Je réintégrais et le centre et le groupe de bridge, à la condition de bonne écoute de la leçon de bridge de la dame Jenny. Le non-respect de cette condition entraînerait automatiquement mon expulsion du centre.

C’est ainsi que se déroula, mûrit et aboutit l’incident du bridge. De petit, il avait pris des proportions exagérées, au point que je faillis être expulsé du centre et privé de toutes les activités qui s’y déroulent. J’en tirai une leçon.

À vrai dire, tout aurait pu se régler autrement que par le recours à une décision arbitraire. Depuis l’incident jusqu’à la décision du responsable du centre, l’occasion aurait pu se présenter que ses agents, la dame Janice et moi, se rencontrassent et s’expliquassent. Comme mesure concrète, j’aurais pu lui suggérer entre autres, comme cela se passe en d’autres occasions, qu’elle m’avertisse par un geste ou une mimique, une sorte d’accommodement raisonnable quoi, lorsque je parle fort.

De cette façon, aurait pu émerger par la communication la compréhension mutuelle de la cause du haussement de voix. Malheureusement, l’occasion ne s’est pas présentée, la dame Janice, ayant d’abord, quitté sans raison apparente le jeu de bridge après l’incident involontaire, ensuite déjoué toute possibilité de rapprochement tenté par moi.

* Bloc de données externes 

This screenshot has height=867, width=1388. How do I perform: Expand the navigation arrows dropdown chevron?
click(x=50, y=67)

Chez la gent vivant avec une surdité, le haussement de voix s’explique par la carence de l’acuité auditive, surtout si cette carence est profonde. Autant cette personne éprouve de la difficulté à entendre la voix extérieure, autant elle en éprouve pour entendre sa propre voix (intérieure), de même que le niveau. Pour bien des gens qui ne souffrent pas de surdité, hausser la voix équivaut à crier. Cet état exprime un état émotionnel, soit la colère, qui s’accompagne généralement d’une rougeur aux joues. En ce qui me concerne hausser la voix constitue plutôt une prédisposition incontrôlable, en raison d’une tare physique ... invisible.

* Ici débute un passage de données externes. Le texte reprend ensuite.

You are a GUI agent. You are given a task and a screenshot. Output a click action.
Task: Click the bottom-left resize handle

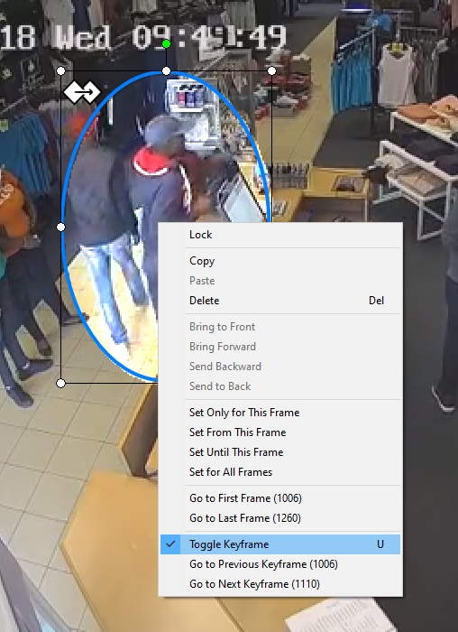[x=60, y=383]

Ces gens, sans carence auditive, sont en général peu informés des difficultés vécues par les personnes ayant une déficience auditive, entre autres, le manque de contrôle de leur ton de voix. Sûrement, cette absence d’information, voire de sensibilisation, occasionne, comme nous l’avons vu, des problèmes de communication (relationnels), dont la froideur de la dame Janice et mon inquiétude de l’incompréhension mutuelle.